• PROBLEM DETAILS
Only the lines below from the one containing "Toggle the Pręt" to the one containing "Given: Click the" should be repeated, both included and unchanged.

• INPUT DATA

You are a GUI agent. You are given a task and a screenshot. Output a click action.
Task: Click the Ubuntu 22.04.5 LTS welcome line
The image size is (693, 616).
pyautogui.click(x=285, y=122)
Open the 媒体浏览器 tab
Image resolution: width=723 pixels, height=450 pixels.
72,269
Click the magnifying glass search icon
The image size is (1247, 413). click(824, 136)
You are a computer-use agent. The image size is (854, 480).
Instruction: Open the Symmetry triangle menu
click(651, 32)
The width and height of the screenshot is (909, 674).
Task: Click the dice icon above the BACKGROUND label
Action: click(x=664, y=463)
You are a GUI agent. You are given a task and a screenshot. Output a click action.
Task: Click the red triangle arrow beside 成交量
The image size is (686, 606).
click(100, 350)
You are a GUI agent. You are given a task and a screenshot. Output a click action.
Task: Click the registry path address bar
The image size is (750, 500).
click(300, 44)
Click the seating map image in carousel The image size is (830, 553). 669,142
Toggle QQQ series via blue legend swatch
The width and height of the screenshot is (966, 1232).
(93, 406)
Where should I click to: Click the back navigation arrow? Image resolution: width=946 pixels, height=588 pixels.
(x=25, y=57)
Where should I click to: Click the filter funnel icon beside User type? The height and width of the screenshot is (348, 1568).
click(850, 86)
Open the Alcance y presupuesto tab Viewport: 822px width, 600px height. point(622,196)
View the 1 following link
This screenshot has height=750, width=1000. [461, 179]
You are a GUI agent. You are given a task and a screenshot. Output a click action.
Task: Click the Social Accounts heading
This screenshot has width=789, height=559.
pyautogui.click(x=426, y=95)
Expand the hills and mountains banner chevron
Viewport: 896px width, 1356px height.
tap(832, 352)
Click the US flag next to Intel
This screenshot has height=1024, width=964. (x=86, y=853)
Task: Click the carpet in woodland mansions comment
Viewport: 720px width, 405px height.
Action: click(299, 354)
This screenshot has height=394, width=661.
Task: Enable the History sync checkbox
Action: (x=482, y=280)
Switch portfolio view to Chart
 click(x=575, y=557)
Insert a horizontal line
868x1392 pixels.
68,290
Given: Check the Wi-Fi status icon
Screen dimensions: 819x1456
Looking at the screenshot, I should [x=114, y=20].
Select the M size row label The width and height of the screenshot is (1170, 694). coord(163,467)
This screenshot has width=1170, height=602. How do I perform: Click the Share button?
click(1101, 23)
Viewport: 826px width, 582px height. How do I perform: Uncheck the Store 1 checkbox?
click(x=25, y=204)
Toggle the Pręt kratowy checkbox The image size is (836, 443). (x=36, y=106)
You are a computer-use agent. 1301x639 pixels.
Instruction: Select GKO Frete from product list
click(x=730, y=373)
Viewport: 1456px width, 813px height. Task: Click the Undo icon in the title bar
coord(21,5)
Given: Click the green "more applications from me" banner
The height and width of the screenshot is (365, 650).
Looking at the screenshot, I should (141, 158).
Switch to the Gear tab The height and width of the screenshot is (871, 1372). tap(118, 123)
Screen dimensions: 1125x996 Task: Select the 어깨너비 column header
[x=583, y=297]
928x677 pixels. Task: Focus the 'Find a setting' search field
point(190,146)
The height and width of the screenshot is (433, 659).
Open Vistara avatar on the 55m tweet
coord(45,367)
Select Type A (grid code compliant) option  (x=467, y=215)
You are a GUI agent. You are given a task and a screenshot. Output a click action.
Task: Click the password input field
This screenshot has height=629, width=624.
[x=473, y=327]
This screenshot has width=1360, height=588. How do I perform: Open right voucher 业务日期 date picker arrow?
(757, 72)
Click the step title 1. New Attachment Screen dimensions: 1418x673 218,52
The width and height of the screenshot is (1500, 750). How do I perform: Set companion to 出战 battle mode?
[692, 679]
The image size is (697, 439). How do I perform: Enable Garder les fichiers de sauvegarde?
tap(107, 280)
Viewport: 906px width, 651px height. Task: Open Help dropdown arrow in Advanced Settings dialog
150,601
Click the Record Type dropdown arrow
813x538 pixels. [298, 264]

• SOLUTION FOR THIS PROBLEM
Toggle the Pręt kratowy checkbox The image size is (836, 443). (x=36, y=106)
You are a computer-use agent. 1301x639 pixels.
Instruction: Select GKO Frete from product list
click(x=730, y=373)
Viewport: 1456px width, 813px height. Task: Click the Undo icon in the title bar
coord(21,5)
Given: Click the green "more applications from me" banner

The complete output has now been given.